É bem melhor do que eu achei que seria, pontua Rubi. Como elas conseguem água quente?
Ela fecha a porta e tira as luvas brancas, pendurando-as nos ganchos. Em seguida, remove o restante das roupas e as coloca no mesmo local. Antes de se dirigir à banheira, vai até a pia, limpa o espelho embaçado pelo vapor e, pela primeira vez, dá uma boa olhada em si mesma.
Ela passa a mão pelo rosto, como se estivesse procurando por algo. Começa pelas bochechas, depois vai pela testa. Verifica atrás das orelhas e na nuca. Por fim, pelo espelho, olha para a parte da frente de seu corpo, depois para a parte de trás.
Ufa. Não tenho nenhuma cicatriz, nem no rosto, nem no corpo, ela constata aliviada. Me preocupei que houvesse alguma da época do jogo ou dos golpes que levei nesse mundo.
Mesmo depois de se dar conta, ela continua se observando no espelho, não mais à procura de falhas, mas admirando alguns detalhes.
É a primeira vez que ela nota o tom claro de amarelo em seus olhos e que seus chifres vermelhos possuem alguns círculos desenhados, quase como entalhes. Repara também que sua fina cauda é quase tão longa quanto seu corpo. As curvas suaves e perfeitas de seu corpo chamam sua atenção, destacando uma beleza natural e sensual que ela só agora percebe.

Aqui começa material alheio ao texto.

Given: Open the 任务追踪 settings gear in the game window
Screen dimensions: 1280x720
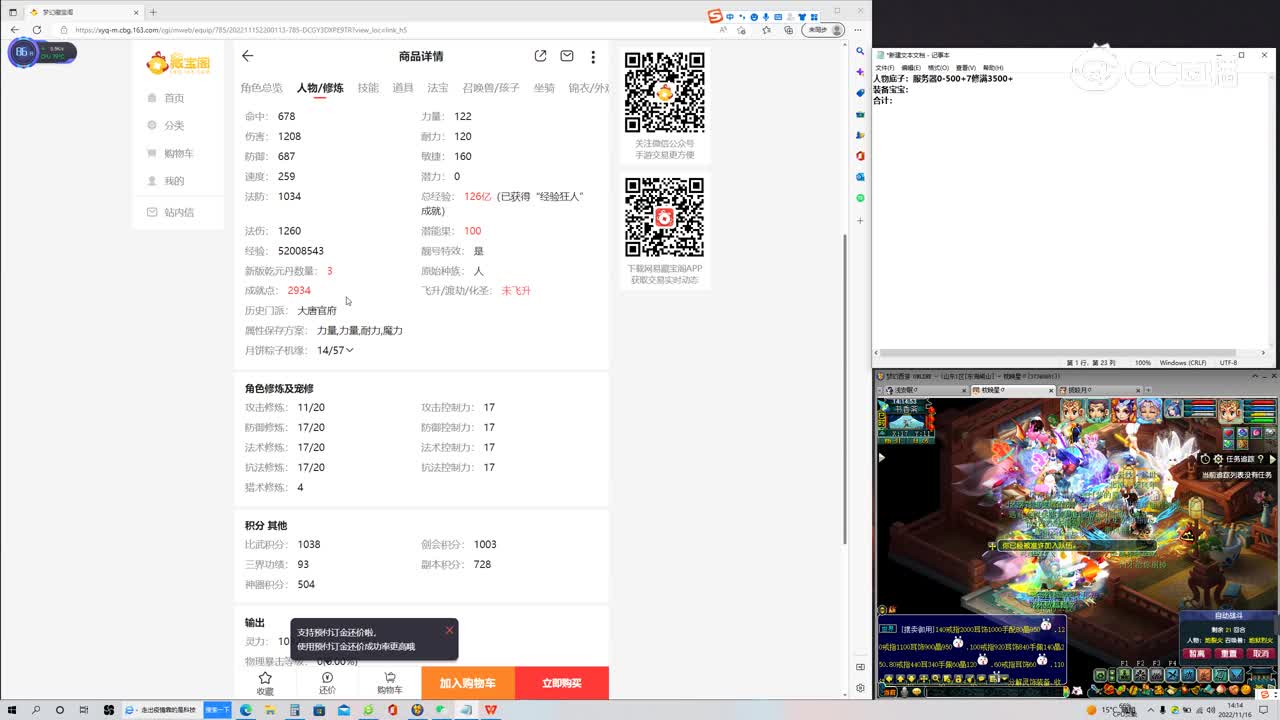Looking at the screenshot, I should click(x=1218, y=459).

A Rubi é… Eu sou bem bonita, ela conclui, impressionada. Ela suspira e sorri em seguida, sentindo algum conforto consigo mesma. Eu posso estar diferente e não ser mais humana, mas, mesmo que as coisas deem errado daqui para frente, não ser um monstro horrível torna tudo um pouco mais fácil de aceitar.